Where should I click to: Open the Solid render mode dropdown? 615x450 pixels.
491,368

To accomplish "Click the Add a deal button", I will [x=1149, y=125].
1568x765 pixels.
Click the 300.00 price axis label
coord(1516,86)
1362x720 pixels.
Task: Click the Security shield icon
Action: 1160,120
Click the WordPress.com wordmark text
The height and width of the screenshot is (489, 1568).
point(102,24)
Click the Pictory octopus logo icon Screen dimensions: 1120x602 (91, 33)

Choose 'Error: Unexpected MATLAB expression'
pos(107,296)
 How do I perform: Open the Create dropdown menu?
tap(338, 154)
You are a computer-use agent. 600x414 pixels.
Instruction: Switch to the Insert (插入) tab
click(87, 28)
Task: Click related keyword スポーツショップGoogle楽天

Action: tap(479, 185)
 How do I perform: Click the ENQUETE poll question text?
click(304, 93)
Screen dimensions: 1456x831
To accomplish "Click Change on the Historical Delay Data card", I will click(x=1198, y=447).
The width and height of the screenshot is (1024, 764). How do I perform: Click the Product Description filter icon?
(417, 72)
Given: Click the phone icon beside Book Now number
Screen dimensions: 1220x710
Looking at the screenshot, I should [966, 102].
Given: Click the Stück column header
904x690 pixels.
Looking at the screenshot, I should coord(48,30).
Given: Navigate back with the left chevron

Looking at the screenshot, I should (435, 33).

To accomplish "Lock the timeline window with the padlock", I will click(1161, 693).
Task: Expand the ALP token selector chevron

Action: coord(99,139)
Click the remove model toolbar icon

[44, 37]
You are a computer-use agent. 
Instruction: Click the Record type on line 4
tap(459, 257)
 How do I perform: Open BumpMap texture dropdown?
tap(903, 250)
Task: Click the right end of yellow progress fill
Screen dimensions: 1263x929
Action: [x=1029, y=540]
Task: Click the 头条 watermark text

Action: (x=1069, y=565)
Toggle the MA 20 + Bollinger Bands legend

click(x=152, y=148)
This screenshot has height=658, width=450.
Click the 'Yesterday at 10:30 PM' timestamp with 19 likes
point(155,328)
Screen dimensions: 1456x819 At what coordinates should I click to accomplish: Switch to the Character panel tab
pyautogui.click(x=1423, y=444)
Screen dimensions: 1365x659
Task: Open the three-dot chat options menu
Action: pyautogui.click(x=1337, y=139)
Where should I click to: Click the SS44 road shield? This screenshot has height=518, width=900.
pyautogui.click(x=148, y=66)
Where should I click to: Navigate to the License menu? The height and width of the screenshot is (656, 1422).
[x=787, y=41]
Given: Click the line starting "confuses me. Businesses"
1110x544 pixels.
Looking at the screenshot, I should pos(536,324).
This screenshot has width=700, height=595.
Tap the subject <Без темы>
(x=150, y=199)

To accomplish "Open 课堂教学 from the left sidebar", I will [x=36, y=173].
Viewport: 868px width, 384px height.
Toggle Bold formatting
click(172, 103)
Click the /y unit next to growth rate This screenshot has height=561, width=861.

──────

DIRECTIONS
Set down the records again, exactly.

RESPONSE
Where should I click to: Open the Solid render mode dropdown? 615x450 pixels.
491,368

To accomplish "Click the Add a deal button", I will [x=1149, y=125].
1568x765 pixels.
Click the 300.00 price axis label
coord(1516,86)
1362x720 pixels.
Task: Click the Security shield icon
Action: 1160,120
Click the WordPress.com wordmark text
The height and width of the screenshot is (489, 1568).
point(102,24)
Click the Pictory octopus logo icon Screen dimensions: 1120x602 (91, 33)

Choose 'Error: Unexpected MATLAB expression'
pos(107,296)
 How do I perform: Open the Create dropdown menu?
tap(338, 154)
You are a computer-use agent. 600x414 pixels.
Instruction: Switch to the Insert (插入) tab
click(87, 28)
Task: Click related keyword スポーツショップGoogle楽天

Action: tap(479, 185)
 How do I perform: Click the ENQUETE poll question text?
click(304, 93)
Screen dimensions: 1456x831
To accomplish "Click Change on the Historical Delay Data card", I will click(x=1198, y=447).
The width and height of the screenshot is (1024, 764). How do I perform: Click the Product Description filter icon?
(417, 72)
Given: Click the phone icon beside Book Now number
Screen dimensions: 1220x710
Looking at the screenshot, I should [966, 102].
Given: Click the Stück column header
904x690 pixels.
Looking at the screenshot, I should coord(48,30).
Given: Navigate back with the left chevron

Looking at the screenshot, I should (435, 33).

To accomplish "Lock the timeline window with the padlock", I will click(1161, 693).
Task: Expand the ALP token selector chevron

Action: coord(99,139)
Click the remove model toolbar icon

[44, 37]
You are a computer-use agent. 
Instruction: Click the Record type on line 4
tap(459, 257)
 How do I perform: Open BumpMap texture dropdown?
tap(903, 250)
Task: Click the right end of yellow progress fill
Screen dimensions: 1263x929
Action: [x=1029, y=540]
Task: Click the 头条 watermark text

Action: (x=1069, y=565)
Toggle the MA 20 + Bollinger Bands legend

click(x=152, y=148)
This screenshot has height=658, width=450.
Click the 'Yesterday at 10:30 PM' timestamp with 19 likes
point(155,328)
Screen dimensions: 1456x819 At what coordinates should I click to accomplish: Switch to the Character panel tab
pyautogui.click(x=1423, y=444)
Screen dimensions: 1365x659
Task: Open the three-dot chat options menu
Action: pyautogui.click(x=1337, y=139)
Where should I click to: Click the SS44 road shield? This screenshot has height=518, width=900.
pyautogui.click(x=148, y=66)
Where should I click to: Navigate to the License menu? The height and width of the screenshot is (656, 1422).
[x=787, y=41]
Given: Click the line starting "confuses me. Businesses"
1110x544 pixels.
Looking at the screenshot, I should pos(536,324).
This screenshot has width=700, height=595.
Tap the subject <Без темы>
(x=150, y=199)

To accomplish "Open 课堂教学 from the left sidebar", I will [x=36, y=173].
Viewport: 868px width, 384px height.
Toggle Bold formatting
click(172, 103)
Click the /y unit next to growth rate This screenshot has height=561, width=861.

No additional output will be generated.